差点给祁家惹得一身骚,唐文珠还能对徐清露有半分好印象才是见鬼了。
几个老战友听见这话,又扭头打量了一下台上的姑娘,这么漂亮的小姑娘带回家做儿媳妇多好啊!
等会儿去找老徐说说,让孩子们见个面了解一下。
一曲舞毕,台下掌声如雷鸣,这种众星捧月的感觉让徐清露今天在宣沫沫那受的气全部一扫而空。
她得意又挑衅似的去寻找宣沫沫的身影,想看宣沫沫自卑嫉妒又自愧不如的表情。
目光扫视一圈,最后却看见宣沫沫跟祁啸坐在盛夏那一桌,聊得火热,背对舞台这边压根没分给她半个眼神。
听见音乐停下来了,宣沫沫才扭头看了一眼,就对上了徐清露嫉恨的目光。
她觉得徐清露有病,明明她没去招惹徐清露,但是徐清露貌似有什么臆想症,老喜欢跟她对着干。
搞得好像是她抢了她男人,还刻意针对她一样。
宣沫沫自然没有刻意针对徐清露,如果一开始徐清露便是知趣的性子,像盛夏这样的,宣沫沫才没那闲工夫应付她呢。

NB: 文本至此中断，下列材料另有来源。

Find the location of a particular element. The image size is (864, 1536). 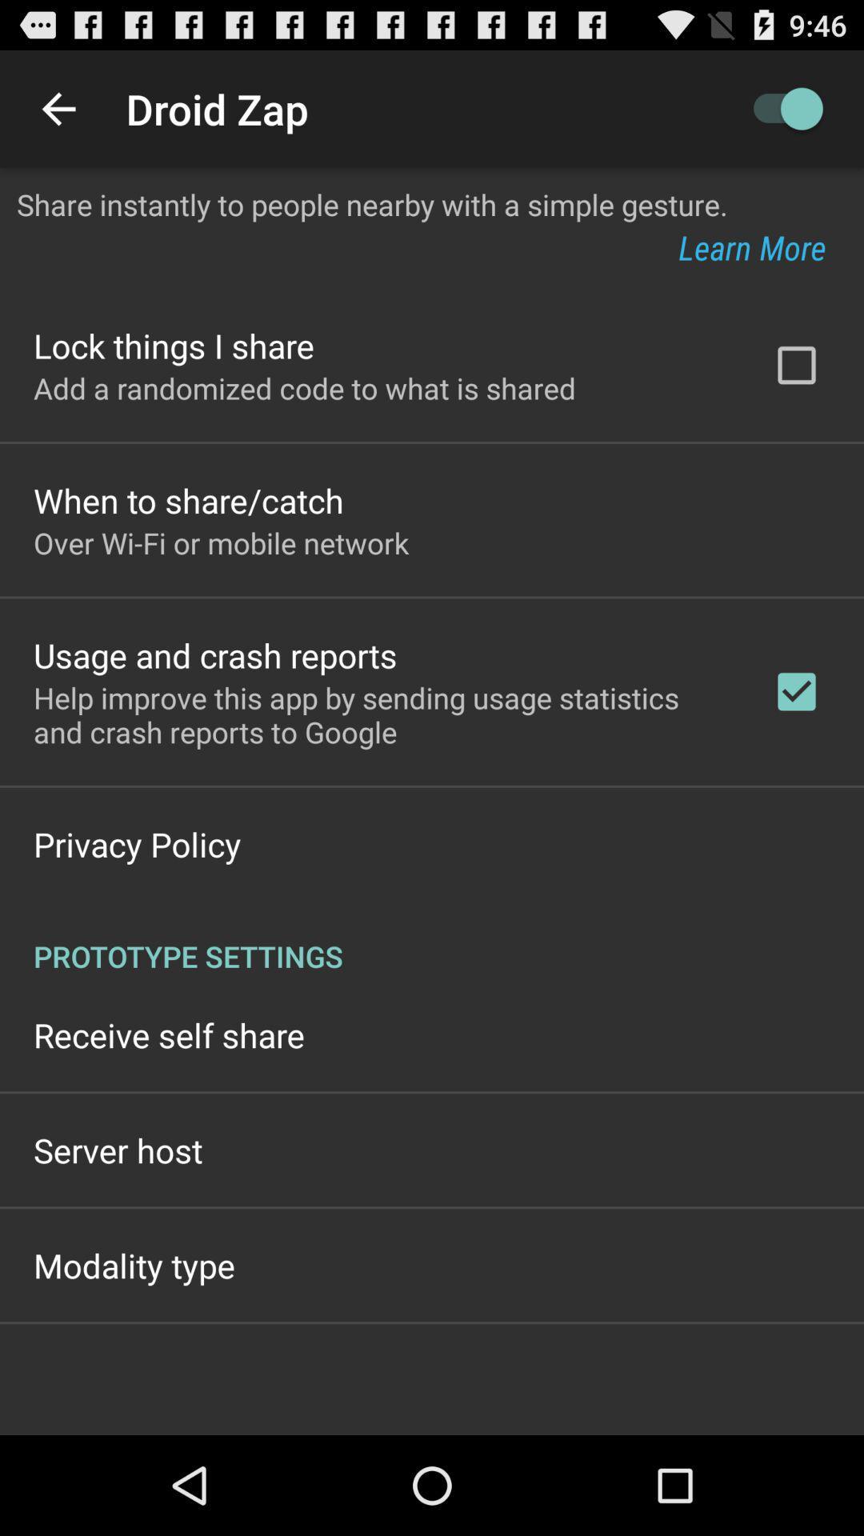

偏偏徐清露是个不识趣的,那她自然也不会给徐清露好脸色看。
同桌的沈淳熙虽是没看徐清露跳舞,但仍旧捧场地鼓鼓掌,“好!”
盛夏瞪他一眼,拽住他鼓掌的手,“好什么好,你压根没看你就好,谁上去舞一番你都喊好,没看见祁啸和宣沫沫就坐在这呢吗?你给徐清露鼓掌算是几个意思?”
“美女表演当然需要一点支持了,你要能上去跳一曲,我也给你鼓掌啊。”
“谁稀罕了!”
这俩人就像一对欢喜冤家,聊不到几句就要掐起来。
宣沫沫赶紧打断,“你俩别吵了,实在不行就干脆打一架呗,谁输了谁闭嘴。”
祁啸:……
你是懂劝架的。
劝架——劝别人打架。
“哼,唯女子与小人难养也,我才不跟一个女人计较呢!”沈淳熙冷哼一声,看向宣沫沫,“沫沫嫂子,你刚才说你想做个自己的电器品牌?”
“对啊,你有兴趣不?”宣沫沫喝了口茶,表现得自然又淡定,仿佛是个常年混迹商场的老油条了。
“是有点,不过现在外国电器做得实在太先进了,咱们民族企业想要发展起来会有一定难度。你看能不能出一份企划书给我看看,我再考虑一下。”